Roll Dice - TekMol
https://www.google.com/search?q=d8
======
themodelplumber
This is pretty cool. Not only are the graphics pleasant, but the interface is
more elegant (I think is the right term) than I was thinking.

I like to play Supers! RED, where your superhero character / vehicle /
organization stats and powers are rated by the number of D6 you get to roll
when those stats are relevant to an outcome. So my first thought was, "ok, if
my character has a 5D super-weapon, how do I roll 5D6 here?" But within a
couple seconds it was intuitively clear--tap the die in the dice-toolbar
again, to count up to 5 dice. And tapping/clicking in this way isn't even that
annoying a mechanism as compared to some spinner-based mechanisms. For one,
you get a graphical animation effect with each new die. So that aspect is
really nice.
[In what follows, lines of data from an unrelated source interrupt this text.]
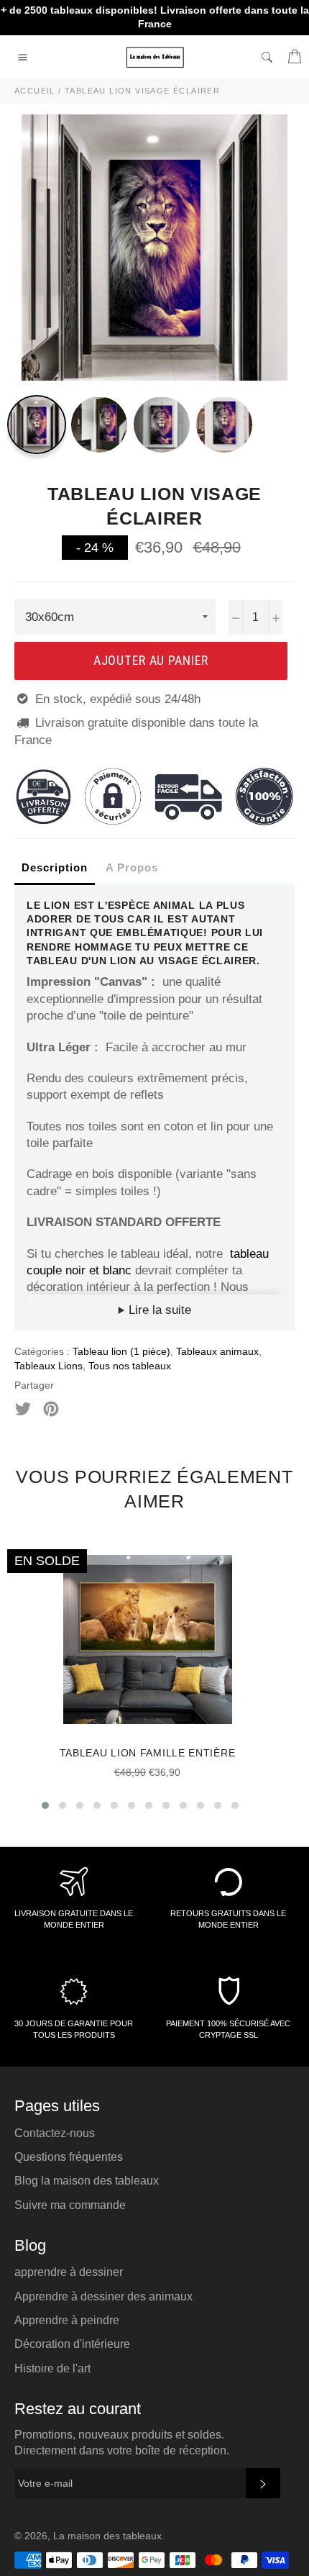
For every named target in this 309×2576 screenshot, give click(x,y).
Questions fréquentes (68, 2157)
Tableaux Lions (48, 1365)
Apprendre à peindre (66, 2320)
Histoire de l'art (52, 2368)
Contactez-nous (54, 2133)
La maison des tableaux (107, 2536)
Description (55, 867)
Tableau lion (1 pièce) (121, 1351)
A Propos (132, 867)
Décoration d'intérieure (72, 2344)
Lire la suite (158, 1310)
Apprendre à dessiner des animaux (103, 2296)
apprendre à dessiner (68, 2272)
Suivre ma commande (70, 2205)
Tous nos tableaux (129, 1365)
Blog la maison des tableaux (86, 2180)
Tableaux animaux (217, 1351)
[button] (45, 1805)
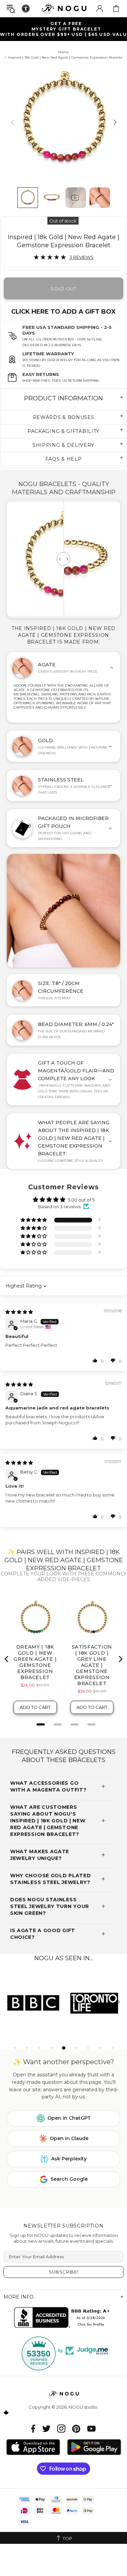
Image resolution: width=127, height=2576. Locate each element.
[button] (34, 1220)
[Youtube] (91, 2428)
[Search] (11, 8)
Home (63, 52)
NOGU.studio (63, 8)
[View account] (100, 8)
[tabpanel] (33, 2002)
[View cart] (116, 8)
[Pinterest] (76, 2428)
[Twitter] (46, 2428)
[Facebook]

Kudos to the developers.

------
ChrisGranger
DuckDuckGo offers a dice rolling tool as well, although this Google one is a
lot prettier.

[https://duckduckgo.com/?q=roll+3d12&ia=answer](https://duckduckgo.com/?q=roll+3d12&ia=answer)

[https://duckduckgo.com/?q=roll+two+dice&ia=answer](https://duckduckgo.com/?q=roll+two+dice&ia=answer)

------
theandrewbailey
With physics: [http://a.teall.info/dice/](http://a.teall.info/dice/)